* [TASK TO CARRY OUT]: In the material below, find the line that contains "Screen dimensions: 1456x819" and the line that contains "Task: Select the Chrome", then write out exactly those two lines and everything between them.

-------- EXCERPTED RECORDS

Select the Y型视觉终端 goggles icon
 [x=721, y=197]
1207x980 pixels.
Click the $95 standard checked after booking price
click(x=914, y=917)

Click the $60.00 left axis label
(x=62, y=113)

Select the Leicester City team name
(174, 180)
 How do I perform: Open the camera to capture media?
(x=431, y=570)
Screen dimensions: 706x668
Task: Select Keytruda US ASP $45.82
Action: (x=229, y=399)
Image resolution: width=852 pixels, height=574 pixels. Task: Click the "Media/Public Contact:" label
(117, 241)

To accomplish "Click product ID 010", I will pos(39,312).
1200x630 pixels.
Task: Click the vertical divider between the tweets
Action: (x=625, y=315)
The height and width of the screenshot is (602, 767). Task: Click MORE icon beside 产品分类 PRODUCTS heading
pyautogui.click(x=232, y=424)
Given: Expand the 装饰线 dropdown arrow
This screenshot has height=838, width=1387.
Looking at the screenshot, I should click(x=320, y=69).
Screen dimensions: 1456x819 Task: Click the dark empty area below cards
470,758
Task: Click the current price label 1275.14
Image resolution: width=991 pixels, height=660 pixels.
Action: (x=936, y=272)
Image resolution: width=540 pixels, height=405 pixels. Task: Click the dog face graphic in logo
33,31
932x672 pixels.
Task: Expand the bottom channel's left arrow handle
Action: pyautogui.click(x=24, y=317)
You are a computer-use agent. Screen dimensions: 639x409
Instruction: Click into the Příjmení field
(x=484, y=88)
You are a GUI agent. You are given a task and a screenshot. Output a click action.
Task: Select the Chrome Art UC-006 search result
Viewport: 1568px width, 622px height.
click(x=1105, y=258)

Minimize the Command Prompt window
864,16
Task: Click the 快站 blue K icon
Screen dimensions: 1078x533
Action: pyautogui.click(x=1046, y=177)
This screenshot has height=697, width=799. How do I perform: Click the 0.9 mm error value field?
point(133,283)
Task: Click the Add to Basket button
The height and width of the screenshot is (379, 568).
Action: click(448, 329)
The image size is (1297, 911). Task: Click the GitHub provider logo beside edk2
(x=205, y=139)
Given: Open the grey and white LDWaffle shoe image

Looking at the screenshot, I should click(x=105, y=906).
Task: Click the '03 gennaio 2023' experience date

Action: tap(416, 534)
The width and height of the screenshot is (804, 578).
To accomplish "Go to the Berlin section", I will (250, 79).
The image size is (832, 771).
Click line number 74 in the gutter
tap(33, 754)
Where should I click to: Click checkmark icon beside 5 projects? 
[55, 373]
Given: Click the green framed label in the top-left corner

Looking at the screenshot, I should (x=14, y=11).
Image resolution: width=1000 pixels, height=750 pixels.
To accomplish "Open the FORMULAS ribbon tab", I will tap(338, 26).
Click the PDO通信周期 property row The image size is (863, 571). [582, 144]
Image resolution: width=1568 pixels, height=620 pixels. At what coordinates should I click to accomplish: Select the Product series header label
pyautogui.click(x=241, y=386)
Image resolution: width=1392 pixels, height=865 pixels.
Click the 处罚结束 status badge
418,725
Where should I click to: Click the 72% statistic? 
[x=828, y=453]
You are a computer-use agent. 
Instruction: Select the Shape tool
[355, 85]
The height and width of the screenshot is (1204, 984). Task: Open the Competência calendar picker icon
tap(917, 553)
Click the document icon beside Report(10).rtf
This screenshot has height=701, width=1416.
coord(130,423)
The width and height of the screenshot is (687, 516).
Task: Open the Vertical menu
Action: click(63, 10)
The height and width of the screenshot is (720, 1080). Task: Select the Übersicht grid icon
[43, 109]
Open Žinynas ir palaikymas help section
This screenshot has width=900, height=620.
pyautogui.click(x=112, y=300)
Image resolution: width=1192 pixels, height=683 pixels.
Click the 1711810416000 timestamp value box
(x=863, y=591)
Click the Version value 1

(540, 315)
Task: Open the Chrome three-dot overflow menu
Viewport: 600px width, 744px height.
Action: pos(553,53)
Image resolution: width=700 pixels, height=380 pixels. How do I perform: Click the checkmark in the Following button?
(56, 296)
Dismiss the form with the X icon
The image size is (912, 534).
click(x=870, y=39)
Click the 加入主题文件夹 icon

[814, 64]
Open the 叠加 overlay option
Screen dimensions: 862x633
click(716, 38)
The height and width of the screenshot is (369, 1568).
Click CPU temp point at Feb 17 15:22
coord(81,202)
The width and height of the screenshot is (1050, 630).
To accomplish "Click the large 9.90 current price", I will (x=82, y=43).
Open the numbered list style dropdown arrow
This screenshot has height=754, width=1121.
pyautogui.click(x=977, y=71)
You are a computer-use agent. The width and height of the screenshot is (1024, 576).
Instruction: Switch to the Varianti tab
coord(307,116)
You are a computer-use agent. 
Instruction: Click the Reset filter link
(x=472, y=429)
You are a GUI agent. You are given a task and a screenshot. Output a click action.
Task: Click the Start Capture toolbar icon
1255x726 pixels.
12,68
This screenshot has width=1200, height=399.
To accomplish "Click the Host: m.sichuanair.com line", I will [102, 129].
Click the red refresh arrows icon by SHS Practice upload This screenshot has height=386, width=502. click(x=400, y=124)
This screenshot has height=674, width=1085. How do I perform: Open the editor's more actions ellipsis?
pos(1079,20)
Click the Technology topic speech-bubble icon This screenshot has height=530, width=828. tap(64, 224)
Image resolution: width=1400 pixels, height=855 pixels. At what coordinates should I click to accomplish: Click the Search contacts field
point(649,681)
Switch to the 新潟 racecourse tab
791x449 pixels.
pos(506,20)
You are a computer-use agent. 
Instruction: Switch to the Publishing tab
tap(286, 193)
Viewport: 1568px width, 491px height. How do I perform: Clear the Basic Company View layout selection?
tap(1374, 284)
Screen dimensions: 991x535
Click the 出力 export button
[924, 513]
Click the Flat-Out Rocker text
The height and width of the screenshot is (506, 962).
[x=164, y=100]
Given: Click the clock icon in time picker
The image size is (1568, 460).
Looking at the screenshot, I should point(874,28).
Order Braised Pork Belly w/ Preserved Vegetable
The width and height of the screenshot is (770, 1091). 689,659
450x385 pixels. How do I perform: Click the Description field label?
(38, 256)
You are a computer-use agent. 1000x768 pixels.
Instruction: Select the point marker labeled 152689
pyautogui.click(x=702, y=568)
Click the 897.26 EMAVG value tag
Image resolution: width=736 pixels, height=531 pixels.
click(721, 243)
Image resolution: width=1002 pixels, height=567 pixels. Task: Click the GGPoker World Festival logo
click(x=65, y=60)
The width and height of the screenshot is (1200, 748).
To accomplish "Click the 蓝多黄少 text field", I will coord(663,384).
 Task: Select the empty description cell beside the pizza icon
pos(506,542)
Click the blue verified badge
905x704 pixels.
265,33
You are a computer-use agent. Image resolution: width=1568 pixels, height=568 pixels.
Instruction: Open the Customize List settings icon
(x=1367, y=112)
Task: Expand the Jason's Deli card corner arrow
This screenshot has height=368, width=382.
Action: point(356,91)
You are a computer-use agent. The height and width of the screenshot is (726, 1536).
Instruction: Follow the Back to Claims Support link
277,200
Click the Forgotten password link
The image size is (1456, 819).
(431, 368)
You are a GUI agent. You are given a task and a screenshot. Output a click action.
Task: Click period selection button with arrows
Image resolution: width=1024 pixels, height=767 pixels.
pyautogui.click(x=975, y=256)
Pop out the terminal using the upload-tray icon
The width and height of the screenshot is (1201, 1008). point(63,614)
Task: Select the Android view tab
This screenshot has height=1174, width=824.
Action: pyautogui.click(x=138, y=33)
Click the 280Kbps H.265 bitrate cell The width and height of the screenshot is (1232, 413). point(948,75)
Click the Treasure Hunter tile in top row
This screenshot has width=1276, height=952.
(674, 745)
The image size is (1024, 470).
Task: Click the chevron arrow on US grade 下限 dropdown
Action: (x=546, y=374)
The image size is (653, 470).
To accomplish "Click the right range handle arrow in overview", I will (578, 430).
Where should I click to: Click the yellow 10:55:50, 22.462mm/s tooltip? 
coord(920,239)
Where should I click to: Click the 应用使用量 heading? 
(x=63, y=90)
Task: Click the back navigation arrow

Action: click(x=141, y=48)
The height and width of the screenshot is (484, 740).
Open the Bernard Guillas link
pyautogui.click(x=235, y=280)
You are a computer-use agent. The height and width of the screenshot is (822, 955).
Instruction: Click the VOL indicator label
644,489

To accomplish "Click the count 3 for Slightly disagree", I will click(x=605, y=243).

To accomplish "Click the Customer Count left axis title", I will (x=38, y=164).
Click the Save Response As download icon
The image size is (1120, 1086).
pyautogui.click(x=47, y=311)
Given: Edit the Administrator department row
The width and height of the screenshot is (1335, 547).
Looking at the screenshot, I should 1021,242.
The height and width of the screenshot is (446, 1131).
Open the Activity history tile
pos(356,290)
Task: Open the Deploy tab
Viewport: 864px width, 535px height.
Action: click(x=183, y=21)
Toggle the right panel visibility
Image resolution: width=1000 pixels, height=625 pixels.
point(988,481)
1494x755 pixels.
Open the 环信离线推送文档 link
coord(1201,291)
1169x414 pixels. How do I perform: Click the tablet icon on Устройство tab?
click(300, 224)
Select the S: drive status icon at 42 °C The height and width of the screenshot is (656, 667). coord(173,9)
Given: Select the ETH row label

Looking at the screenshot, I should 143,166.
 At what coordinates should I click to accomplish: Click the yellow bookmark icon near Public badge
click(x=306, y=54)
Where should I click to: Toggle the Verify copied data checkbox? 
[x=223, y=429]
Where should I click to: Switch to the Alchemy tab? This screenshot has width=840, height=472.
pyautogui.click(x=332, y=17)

----------------

* [ANSWER TO THE PROBLEM]:
Screen dimensions: 1456x819 Task: Click the dark empty area below cards
470,758
Task: Click the current price label 1275.14
Image resolution: width=991 pixels, height=660 pixels.
Action: (x=936, y=272)
Image resolution: width=540 pixels, height=405 pixels. Task: Click the dog face graphic in logo
33,31
932x672 pixels.
Task: Expand the bottom channel's left arrow handle
Action: pyautogui.click(x=24, y=317)
You are a computer-use agent. Screen dimensions: 639x409
Instruction: Click into the Příjmení field
(x=484, y=88)
You are a GUI agent. You are given a task and a screenshot. Output a click action.
Task: Select the Chrome Art UC-006 search result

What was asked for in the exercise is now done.